▶ _WORK TO COMPLETE_
Reproduce word for word every line of the entries below, from the line containing "Increase the argument count spinner" through the final line, and nothing else.

Pixel coordinate grounding data:
------------------------------------------------------------------------
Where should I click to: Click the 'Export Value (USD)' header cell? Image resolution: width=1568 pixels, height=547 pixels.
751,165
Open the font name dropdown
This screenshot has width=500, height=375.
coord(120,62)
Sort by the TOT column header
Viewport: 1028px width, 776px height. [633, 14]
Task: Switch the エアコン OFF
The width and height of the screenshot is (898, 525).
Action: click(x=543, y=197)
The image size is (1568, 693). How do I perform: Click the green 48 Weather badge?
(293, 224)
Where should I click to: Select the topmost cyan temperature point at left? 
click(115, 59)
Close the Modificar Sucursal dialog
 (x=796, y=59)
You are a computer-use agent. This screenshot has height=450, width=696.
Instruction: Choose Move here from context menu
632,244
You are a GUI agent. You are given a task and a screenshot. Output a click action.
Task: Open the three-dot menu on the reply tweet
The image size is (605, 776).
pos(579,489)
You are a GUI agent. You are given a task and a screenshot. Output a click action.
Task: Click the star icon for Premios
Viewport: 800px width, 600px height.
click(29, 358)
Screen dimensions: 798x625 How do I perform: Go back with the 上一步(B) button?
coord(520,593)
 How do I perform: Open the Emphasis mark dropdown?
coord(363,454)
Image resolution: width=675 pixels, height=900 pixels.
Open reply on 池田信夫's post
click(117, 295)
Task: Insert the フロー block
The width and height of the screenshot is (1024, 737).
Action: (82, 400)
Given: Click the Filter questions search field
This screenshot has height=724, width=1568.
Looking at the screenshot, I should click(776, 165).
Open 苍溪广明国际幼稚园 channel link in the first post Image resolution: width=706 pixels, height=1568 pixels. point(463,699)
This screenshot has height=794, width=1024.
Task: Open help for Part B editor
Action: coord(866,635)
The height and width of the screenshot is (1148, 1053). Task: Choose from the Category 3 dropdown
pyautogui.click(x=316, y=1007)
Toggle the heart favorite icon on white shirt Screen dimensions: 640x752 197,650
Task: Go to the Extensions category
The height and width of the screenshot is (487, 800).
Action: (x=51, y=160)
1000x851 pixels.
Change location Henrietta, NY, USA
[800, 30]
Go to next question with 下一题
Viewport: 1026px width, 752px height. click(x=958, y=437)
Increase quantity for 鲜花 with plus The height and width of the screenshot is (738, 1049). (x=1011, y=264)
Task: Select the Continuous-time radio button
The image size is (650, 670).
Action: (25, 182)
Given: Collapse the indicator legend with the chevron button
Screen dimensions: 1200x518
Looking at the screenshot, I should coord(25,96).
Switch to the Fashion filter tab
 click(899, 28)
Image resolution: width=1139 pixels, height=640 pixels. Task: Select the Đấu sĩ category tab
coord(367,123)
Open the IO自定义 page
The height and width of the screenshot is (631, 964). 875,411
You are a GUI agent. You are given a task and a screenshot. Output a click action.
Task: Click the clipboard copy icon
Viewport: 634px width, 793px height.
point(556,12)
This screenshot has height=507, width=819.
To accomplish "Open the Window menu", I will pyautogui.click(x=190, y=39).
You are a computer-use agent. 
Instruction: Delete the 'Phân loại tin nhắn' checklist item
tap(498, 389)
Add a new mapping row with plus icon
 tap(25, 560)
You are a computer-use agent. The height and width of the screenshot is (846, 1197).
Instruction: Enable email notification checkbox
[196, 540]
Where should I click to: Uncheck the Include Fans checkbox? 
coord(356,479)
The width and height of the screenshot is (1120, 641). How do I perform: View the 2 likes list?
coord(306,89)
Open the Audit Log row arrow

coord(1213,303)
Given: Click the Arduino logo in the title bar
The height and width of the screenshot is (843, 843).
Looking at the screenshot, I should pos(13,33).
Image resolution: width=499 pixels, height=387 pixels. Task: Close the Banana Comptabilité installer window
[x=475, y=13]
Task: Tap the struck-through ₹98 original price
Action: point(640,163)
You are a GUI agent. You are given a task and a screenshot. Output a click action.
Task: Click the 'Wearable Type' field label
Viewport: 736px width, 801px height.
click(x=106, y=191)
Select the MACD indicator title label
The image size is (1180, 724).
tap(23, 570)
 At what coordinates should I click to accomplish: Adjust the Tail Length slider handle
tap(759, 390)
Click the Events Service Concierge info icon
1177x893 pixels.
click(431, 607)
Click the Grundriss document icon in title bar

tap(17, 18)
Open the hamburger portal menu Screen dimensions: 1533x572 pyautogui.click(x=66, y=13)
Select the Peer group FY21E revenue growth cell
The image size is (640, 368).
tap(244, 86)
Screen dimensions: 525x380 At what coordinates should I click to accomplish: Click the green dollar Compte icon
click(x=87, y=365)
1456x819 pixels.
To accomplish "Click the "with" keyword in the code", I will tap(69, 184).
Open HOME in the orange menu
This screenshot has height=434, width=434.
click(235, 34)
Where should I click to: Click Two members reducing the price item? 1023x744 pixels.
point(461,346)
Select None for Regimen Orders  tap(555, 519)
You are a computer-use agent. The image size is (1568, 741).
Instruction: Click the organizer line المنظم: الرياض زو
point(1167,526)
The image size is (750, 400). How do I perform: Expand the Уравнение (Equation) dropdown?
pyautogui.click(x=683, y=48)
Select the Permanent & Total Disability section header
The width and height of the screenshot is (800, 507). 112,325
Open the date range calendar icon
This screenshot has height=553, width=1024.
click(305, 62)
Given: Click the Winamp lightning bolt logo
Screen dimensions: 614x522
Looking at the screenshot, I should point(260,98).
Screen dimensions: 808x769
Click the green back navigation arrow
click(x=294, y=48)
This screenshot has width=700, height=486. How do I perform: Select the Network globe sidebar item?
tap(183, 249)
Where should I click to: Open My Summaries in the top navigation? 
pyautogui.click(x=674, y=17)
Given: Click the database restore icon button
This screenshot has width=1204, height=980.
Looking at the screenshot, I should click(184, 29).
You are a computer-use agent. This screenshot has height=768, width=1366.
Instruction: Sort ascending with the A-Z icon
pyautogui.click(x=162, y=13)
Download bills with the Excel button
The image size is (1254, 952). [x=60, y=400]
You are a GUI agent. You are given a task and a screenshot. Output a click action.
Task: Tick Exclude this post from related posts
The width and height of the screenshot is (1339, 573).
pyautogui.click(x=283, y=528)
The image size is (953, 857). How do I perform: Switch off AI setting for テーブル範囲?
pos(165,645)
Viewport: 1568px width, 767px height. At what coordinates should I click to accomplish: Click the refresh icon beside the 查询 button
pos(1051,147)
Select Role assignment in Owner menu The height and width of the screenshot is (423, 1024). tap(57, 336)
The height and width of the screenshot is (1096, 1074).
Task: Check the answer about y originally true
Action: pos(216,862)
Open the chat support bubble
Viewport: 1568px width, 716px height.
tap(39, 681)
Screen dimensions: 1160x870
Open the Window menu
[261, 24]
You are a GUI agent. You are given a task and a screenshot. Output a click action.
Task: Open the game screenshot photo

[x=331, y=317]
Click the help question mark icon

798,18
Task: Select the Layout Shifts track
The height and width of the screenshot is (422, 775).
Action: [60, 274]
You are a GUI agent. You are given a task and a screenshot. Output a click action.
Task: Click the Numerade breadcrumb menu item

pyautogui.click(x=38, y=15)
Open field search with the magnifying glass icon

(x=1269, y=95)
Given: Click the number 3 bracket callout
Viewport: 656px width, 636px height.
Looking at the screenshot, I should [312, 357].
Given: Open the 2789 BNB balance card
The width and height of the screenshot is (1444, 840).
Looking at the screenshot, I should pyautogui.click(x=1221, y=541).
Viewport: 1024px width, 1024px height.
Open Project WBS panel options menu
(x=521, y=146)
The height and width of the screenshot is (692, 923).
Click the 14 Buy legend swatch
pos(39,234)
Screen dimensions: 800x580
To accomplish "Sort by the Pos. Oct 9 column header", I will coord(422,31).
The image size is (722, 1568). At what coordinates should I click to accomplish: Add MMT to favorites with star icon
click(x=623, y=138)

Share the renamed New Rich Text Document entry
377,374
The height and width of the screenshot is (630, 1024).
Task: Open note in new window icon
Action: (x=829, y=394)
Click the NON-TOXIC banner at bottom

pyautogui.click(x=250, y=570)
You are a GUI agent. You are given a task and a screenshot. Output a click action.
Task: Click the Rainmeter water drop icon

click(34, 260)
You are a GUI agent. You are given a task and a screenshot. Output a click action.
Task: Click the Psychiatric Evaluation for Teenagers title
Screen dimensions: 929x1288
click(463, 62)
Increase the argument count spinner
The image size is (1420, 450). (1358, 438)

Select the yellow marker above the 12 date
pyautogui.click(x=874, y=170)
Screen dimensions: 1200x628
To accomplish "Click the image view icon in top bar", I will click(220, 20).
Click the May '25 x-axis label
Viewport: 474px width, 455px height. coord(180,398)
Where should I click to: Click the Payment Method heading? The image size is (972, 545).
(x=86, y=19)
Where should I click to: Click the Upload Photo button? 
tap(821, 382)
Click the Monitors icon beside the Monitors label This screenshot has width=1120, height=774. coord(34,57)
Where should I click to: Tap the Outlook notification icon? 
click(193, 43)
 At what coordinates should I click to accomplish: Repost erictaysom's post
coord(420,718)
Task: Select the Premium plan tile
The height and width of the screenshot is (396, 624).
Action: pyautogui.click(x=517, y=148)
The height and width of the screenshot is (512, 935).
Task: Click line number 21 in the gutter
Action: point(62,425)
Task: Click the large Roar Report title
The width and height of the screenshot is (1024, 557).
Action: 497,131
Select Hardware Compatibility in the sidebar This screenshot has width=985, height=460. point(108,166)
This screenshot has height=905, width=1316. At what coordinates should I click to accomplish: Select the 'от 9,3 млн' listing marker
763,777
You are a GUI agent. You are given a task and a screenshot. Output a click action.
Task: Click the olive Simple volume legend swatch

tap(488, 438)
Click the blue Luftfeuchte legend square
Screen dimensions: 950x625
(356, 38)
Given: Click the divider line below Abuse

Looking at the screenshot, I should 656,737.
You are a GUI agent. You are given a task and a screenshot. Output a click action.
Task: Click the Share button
------------------------------------------------------------------------
▶ _RESULT FOR THIS EXERCISE_
Increase the argument count spinner
The image size is (1420, 450). (1358, 438)

Select the yellow marker above the 12 date
pyautogui.click(x=874, y=170)
Screen dimensions: 1200x628
To accomplish "Click the image view icon in top bar", I will click(220, 20).
Click the May '25 x-axis label
Viewport: 474px width, 455px height. coord(180,398)
Where should I click to: Click the Payment Method heading? The image size is (972, 545).
(x=86, y=19)
Where should I click to: Click the Upload Photo button? 
tap(821, 382)
Click the Monitors icon beside the Monitors label This screenshot has width=1120, height=774. coord(34,57)
Where should I click to: Tap the Outlook notification icon? 
click(193, 43)
 At what coordinates should I click to accomplish: Repost erictaysom's post
coord(420,718)
Task: Select the Premium plan tile
The height and width of the screenshot is (396, 624).
Action: pyautogui.click(x=517, y=148)
The height and width of the screenshot is (512, 935).
Task: Click line number 21 in the gutter
Action: point(62,425)
Task: Click the large Roar Report title
The width and height of the screenshot is (1024, 557).
Action: 497,131
Select Hardware Compatibility in the sidebar This screenshot has width=985, height=460. point(108,166)
This screenshot has height=905, width=1316. At what coordinates should I click to accomplish: Select the 'от 9,3 млн' listing marker
763,777
You are a GUI agent. You are given a task and a screenshot. Output a click action.
Task: Click the olive Simple volume legend swatch

tap(488, 438)
Click the blue Luftfeuchte legend square
Screen dimensions: 950x625
(356, 38)
Given: Click the divider line below Abuse

Looking at the screenshot, I should 656,737.
You are a GUI agent. You are given a task and a screenshot. Output a click action.
Task: Click the Share button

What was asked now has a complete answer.